The proper treatment for acute tendon ruptures is somewhat controversial. Traditionally, non-operative treatment was recommended for ruptures in older and less active patients, and open surgical repair of the tendon recommended for younger, more active patients. Non-operative treatment consisting of casting and crutches for 6 weeks had pretty good results, but with a higher rate of repeat ruptures compared to surgical repair. Newer non-operative protocols involving early motion and earlier weight-bearing have – somewhat counterintuitively – yielded better outcomes. In fact, some studies have shown very similar outcomes compared with surgical treatment, without the risk of wound-healing problems.
For more athletic patients desiring surgical treatment, there are newer less invasive techniques that reduce the risk of wound problems, and allow for earlier weight-bearing than traditional open surgical repair. Sutures can be placed into the tendon through puncture holes in the skin and brought together using a special instrument inserted through a small incision over the torn tendon. The sutures can either be tied together to repair the tendon, or can be attached directly to the heel bone with bone anchors.

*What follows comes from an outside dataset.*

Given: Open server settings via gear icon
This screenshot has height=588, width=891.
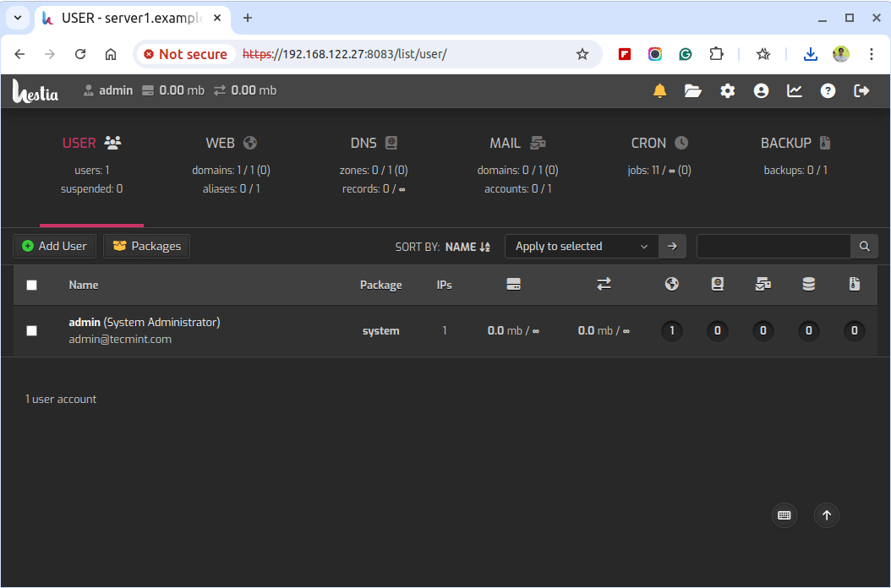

The key to obtaining good outcomes with Achilles tendon ruptures is prompt diagnosis, and quickly initiating treatment, be it operative or non-operative.
In the same way that tendinitis is often an overuse injury of a tendon, a stress fracture is an overuse injury of a bone. Since the bone is a living tissue, it continuously responds to the stresses that are applied to it during activities. In response to repeated stress, such as from exercise, the bone will gradually get stronger. Unfortunately, bone cannot strengthen itself very quickly – this is a gradual process. If someone begins a new exercise program or rather suddenly increases the length or duration of workouts, this repetitive trauma could cause a localized weakening of a particular bone. Common locations for stress fractures are the 2nd metatarsal, 5th metatarsal, tibia, and the navicular.

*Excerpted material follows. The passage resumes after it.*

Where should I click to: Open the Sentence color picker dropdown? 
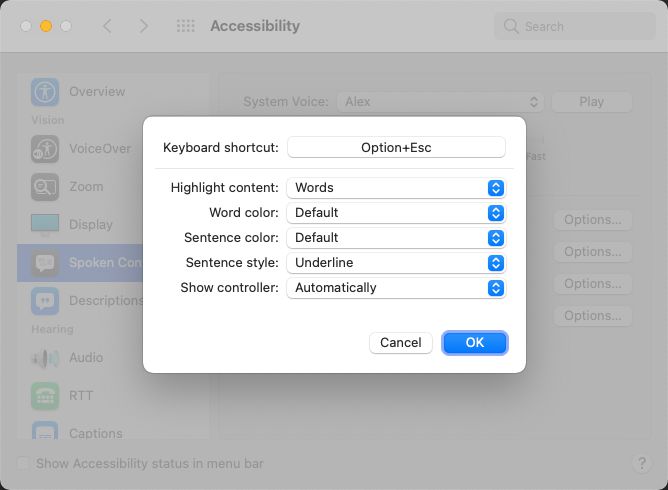(x=396, y=237)
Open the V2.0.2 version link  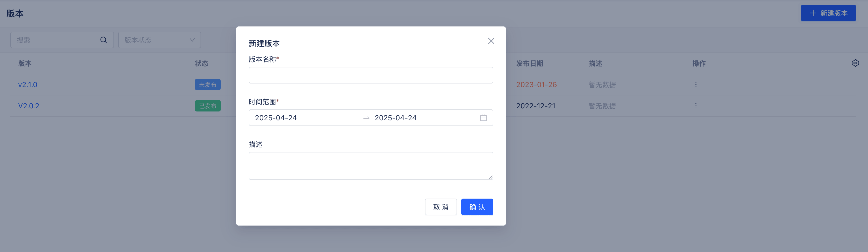(x=29, y=106)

The first sign of a stress fracture is pain and swelling during or after exercise. There is usually tenderness directly over the affected area of the bone itself. X-rays may not show the fracture for the first 3-4 weeks after the onset of symptoms.
The key to treatment for stress fractures is relative rest. The key is to reduce activities enough to prevent the pain. Sometimes using a stiff-soled shoe or boot is necessary. The recovery will become more prolonged if an athlete tries to “play through the pain.” In certain instances surgery may become necessary.
Peroneal Tendon Problems
There are two peroneal tendons, peroneus brevis and peroneus longus, that are located along the outside part of the ankle. The function of these tendons is to stabilize the ankle and prevent inversion. Sometimes they can be damaged during a twisting injury to the ankle, or tendinitis may occur with overuse, such as running on uneven surfaces.
Peroneal tendinitis may resolve with rest and icing the affected area. A brace, heel wedge, or certain shoe modifications is sometimes necessary. If the problems persist an MRI may be indicated to evaluate for a tear of one of the peroneal tendons. If the symptoms persist, surgery may be needed.